- Episode no.: Season 11 Episode 22
- Directed by: John Wells
- Written by: David Zabel
- Original air date: May 19, 2005

Episode chronology
| ← Previous "Carter est Amoureux" | Next → "Cañon City" |
- ER season 11

= The Show Must Go On (ER) =

"The Show Must Go On" is the 22nd and final episode of the eleventh season, and the 245th episode overall, of the American television series ER. Written by David Zabel and directed by John Wells, the episode originally aired on NBC on May 19, 2005. The plot features a farewell party for one of the principal characters, Dr. John Carter, and multiple trauma victims of a porch collapse event.

==Plot synopsis==
Dr. John Carter is back in the States to wrap up his affairs. He purchases half a dozen pizzas for the ER staff, as well as some refreshments. He also treats a patient who has injured her wrist.

Ray is dealing with whether he wants to go into his residency as a doctor. Dr. Archie Morris and Dr. Ray Barnett leave for another party. This party is held on several floors in the back of an apartment building on the balconies at each level.
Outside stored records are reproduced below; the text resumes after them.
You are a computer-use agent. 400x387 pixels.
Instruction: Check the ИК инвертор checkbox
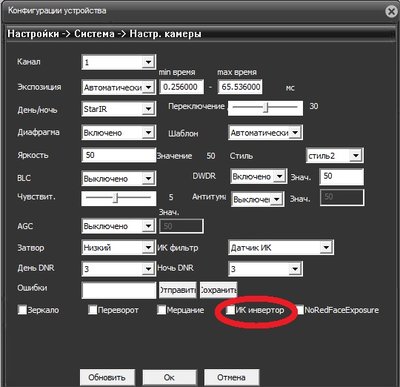tap(231, 310)
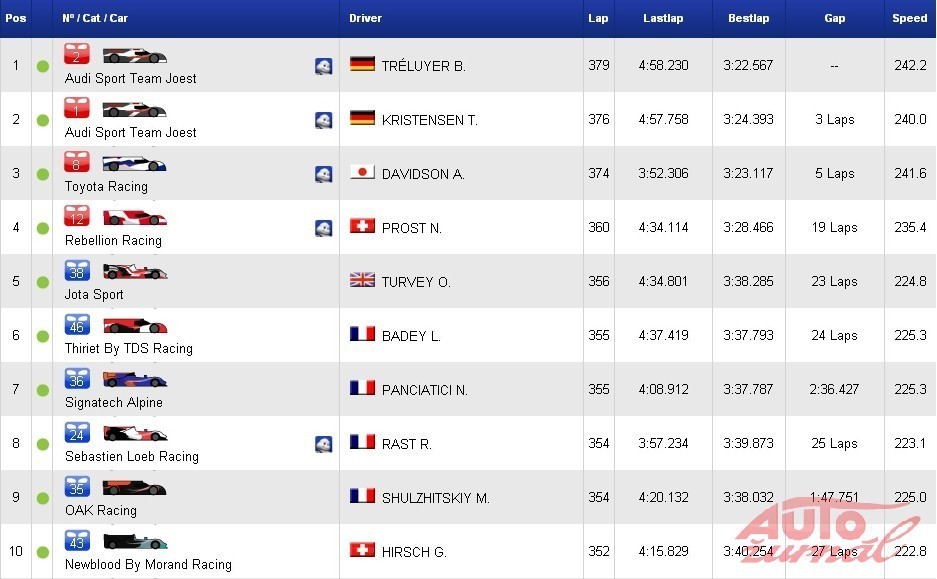Viewport: 937px width, 579px height.
Task: Click the Signatech Alpine car silhouette
Action: [x=135, y=379]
Morris promptly becomes intoxicated, and begins vomiting. Barnett goes to help him. Suddenly the porches collapse, one on top of each other.

Carter then leaves with Dr. Kovač for his "surprise" farewell party, where most of the attending doctors and his friends are waiting for him. County General then stops accepting trauma patients after further problems with the sewer pipes in the hospital leaves them with only one operating room, coupled with the fact that the majority of the ER staff is at Carter's party.
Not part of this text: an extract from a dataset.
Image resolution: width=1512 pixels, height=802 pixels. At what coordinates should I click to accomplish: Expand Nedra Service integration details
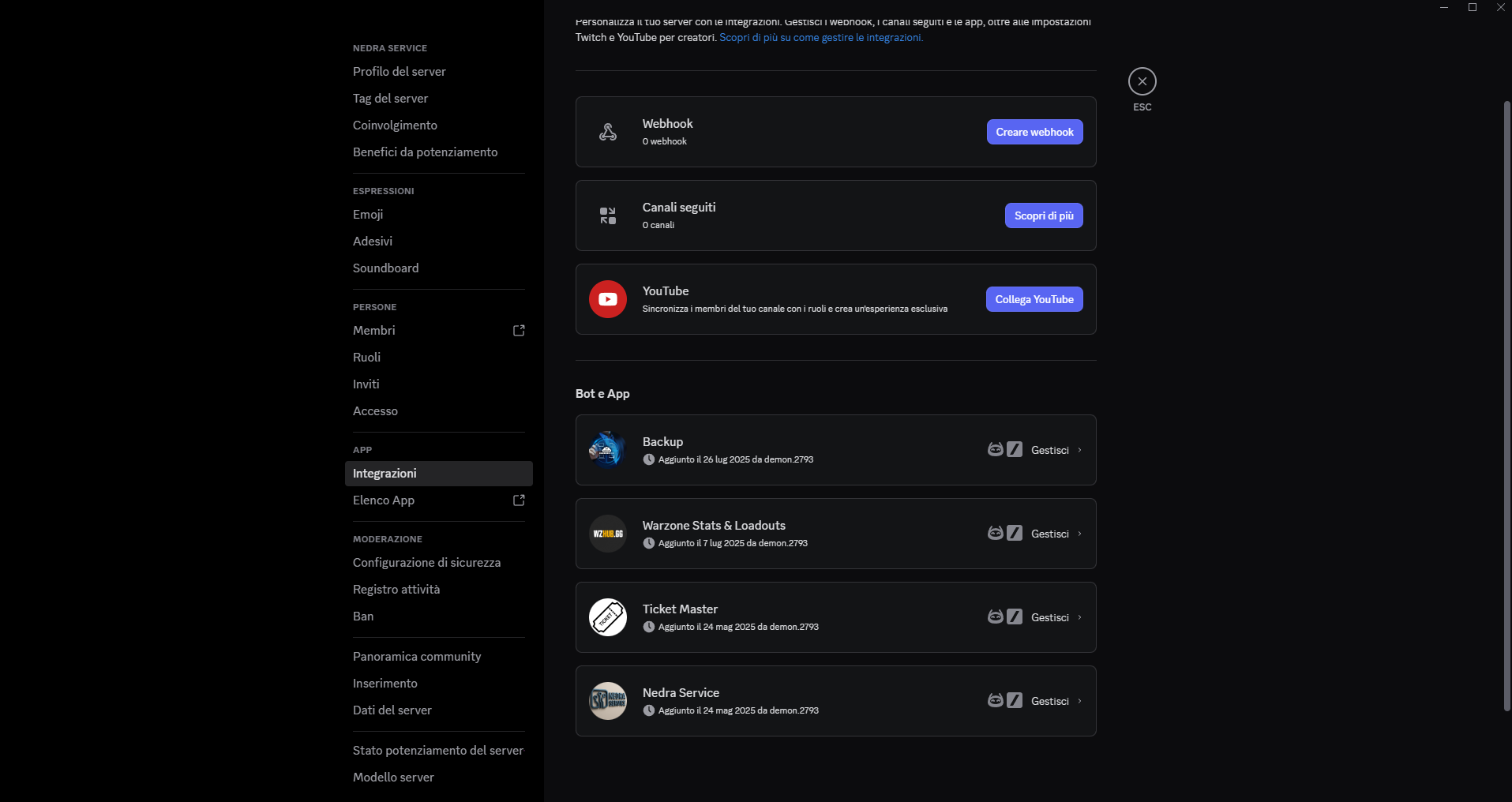click(x=1078, y=701)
Six people are killed in the porch collapse, and some are not hurt too badly. Five more are critically injured in the accident. Barnett surprises his friends with his handling of the situation. The paramedics on the scene tell Barnett that they are going to take the critically injured to St. Rafe's Hospital because County is closed. County is the only Chicago hospital that has Level I Trauma Status in the show, making it the first choice for such situations. Barnett uses the radio to call County and demands that Abby reopen the ER, otherwise the five critical patients would probably not make it to the hospital. Dr. Lockhart initially refuses, as there are no attending physicians and only one OR, but when one of the critical patients dies, she relents.

Unable to reach Dr. Kovač by pager, they send a student over to fetch him. The party immediately evaporates, as everyone runs back to the ER to help the victims of the porch collapse. A surprised Carter returns from the restroom to empty tables. They spend some time watching a slideshow of his time at County. The presentation features past ER doctors, including Dr. Doug Ross (George Clooney), Dr. Mark Greene (Anthony Edwards), and Dr. Peter Benton (Eriq La Salle). Eventually Dr. Susan Lewis brings Carter back to the ER.

Carter treats one last patient before leaving County General. He is surprised to learn that he delivered the young girl with the broken wrist 11 years ago in Season 1.

Before he leaves he stops by to see Ray, Neela and Abby and shares the letter he wrote to himself as an intern under Dr. Greene, that had sat in his locker until this point. As Carter is leaving the hospital for the last time, Dr. Greene and Dr. Benton (his primary mentors) and Nurse Carol Hathaway are heard in voice-overs. Outside, he finds a fatigued and partially sober Morris crouching outside. Carter repeats to the new chief resident the advice that was given to him by Dr. Greene and to Dr. Greene by Dr. Morgenstern: "You set the tone."

==Inspirations==
The porch collapse featured in this episode is based on the true story of the 2003 Chicago balcony collapse.

==Also starring==

===Staff===
- Scott Grimes as Dr. Archie Morris
- Leland Orser as Dr. Lucien Dubenko
- Sara Gilbert as Dr. Jane Figler
- Anthony Giangrande as Dr. Jeremy Munson
- Britain Spellings as Dr. Sackowitz
- Michael Spellman as Dr. Jim Babinski
- Yvette Freeman as Nurse Haleh Adams
- Lily Mariye as Nurse Lily Jarvik
- Laura Ceron as Nurse Chuny Marquez
- Deezer D as Nurse Malik McGrath
- Kyle Richards as Nurse Dori
- Abraham Benrubi as Desk Clerk Jerry Markovic
- Monte Russell as Paramedic Dwight Zadro
- Lyn A. Henderson as Paramedic Pamela Olbes
- Emily Wagner as Paramedic Doris Pickman
- Brian Lester as Paramedic Brian Dumar
- Jordan Calloway as Volunteer K.J.

This is the final episode with Noah Wyle (who plays Dr. John Carter) as a regular cast member, although he has several guest appearances in later episodes.

This is Scott Grimes' final episode before becoming a regular cast member in season 12, playing character Archie Morris.